# What you have to do
Print exactly, and only, the lines from the one containing "You are a GUI" through the last line of the records below, both included; leave out the pictures.

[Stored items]
^^^^^^^^^^^^^^^^

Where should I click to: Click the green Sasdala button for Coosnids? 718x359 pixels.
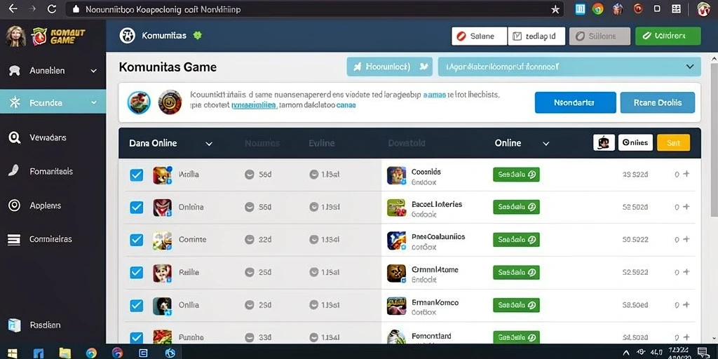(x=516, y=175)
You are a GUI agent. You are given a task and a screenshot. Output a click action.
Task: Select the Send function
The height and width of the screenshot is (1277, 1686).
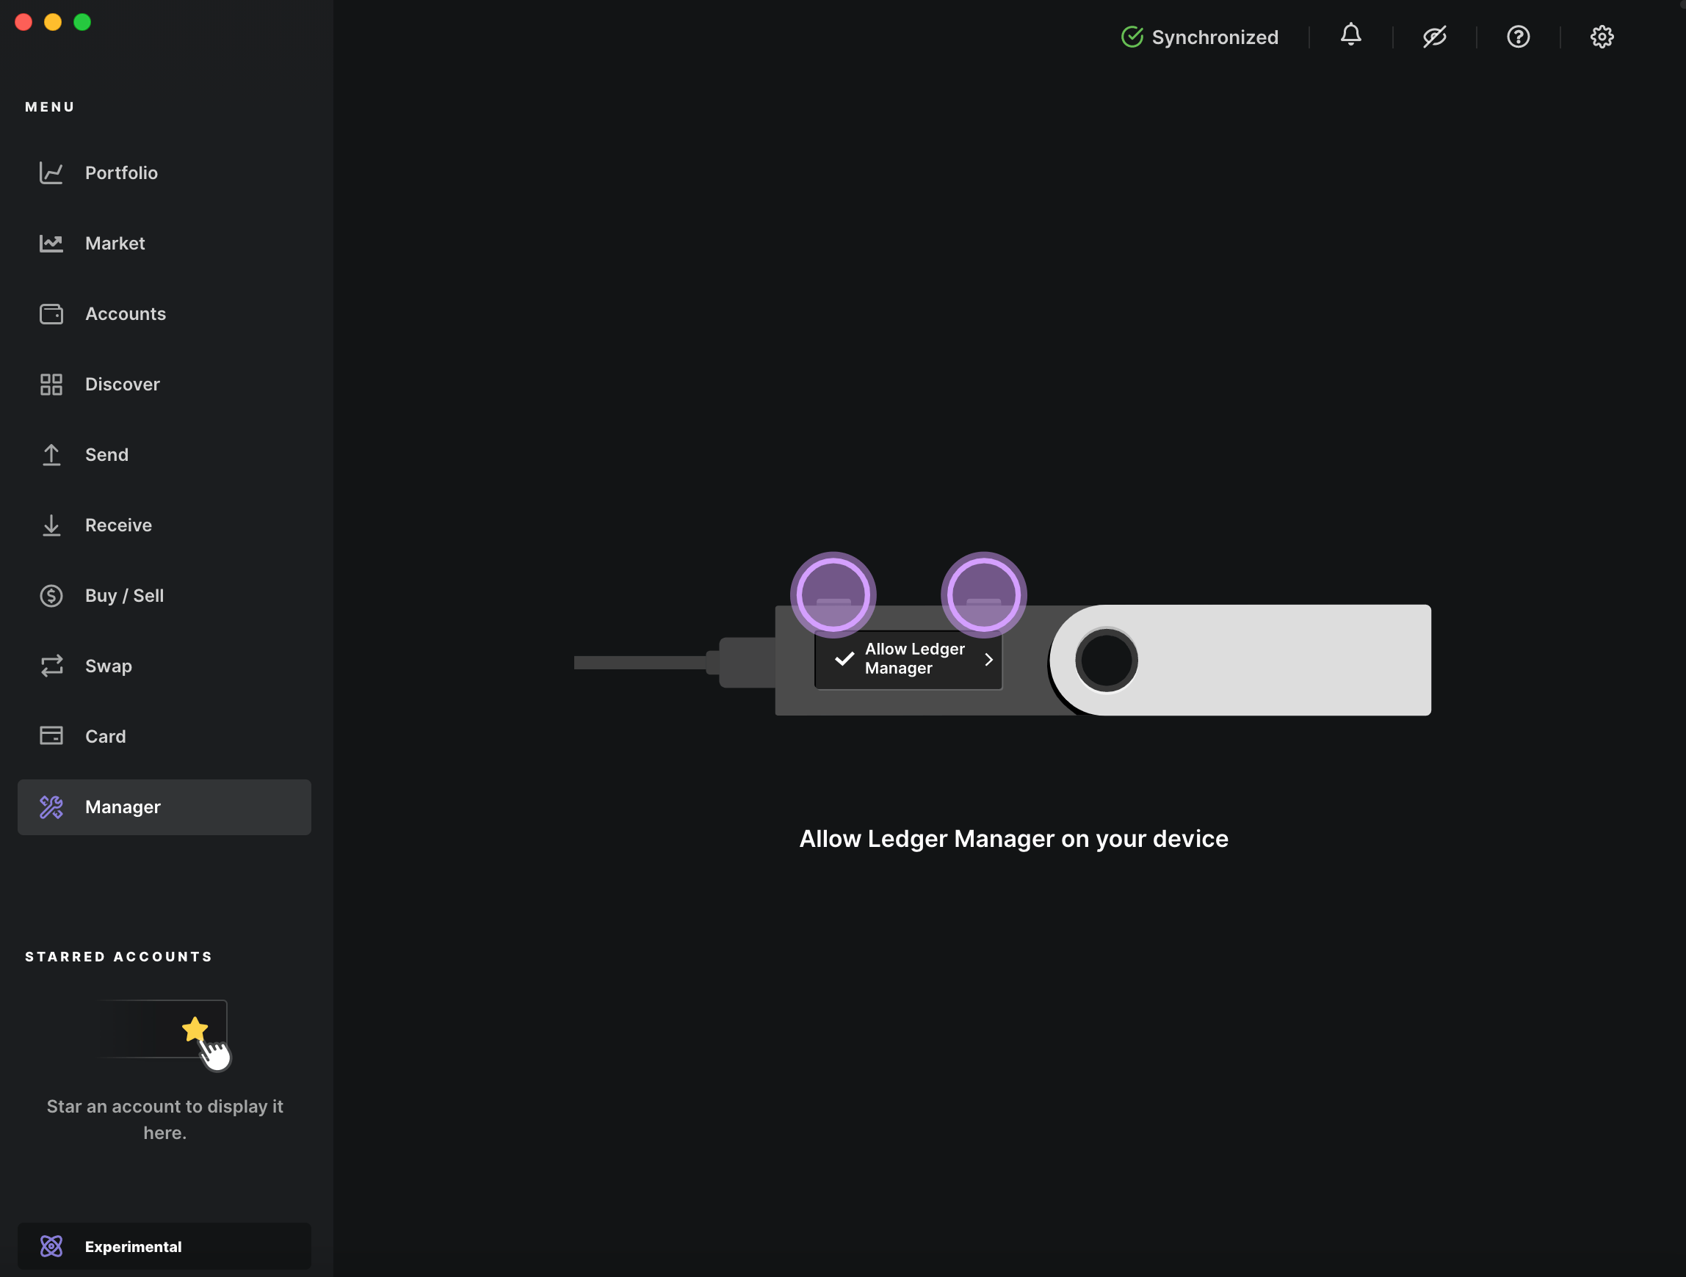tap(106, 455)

^^^^^^^^^^^^^^^^

# Answer section
You are a GUI agent. You are given a task and a screenshot. Output a click action.
Task: Select the Send function
The height and width of the screenshot is (1277, 1686).
tap(106, 455)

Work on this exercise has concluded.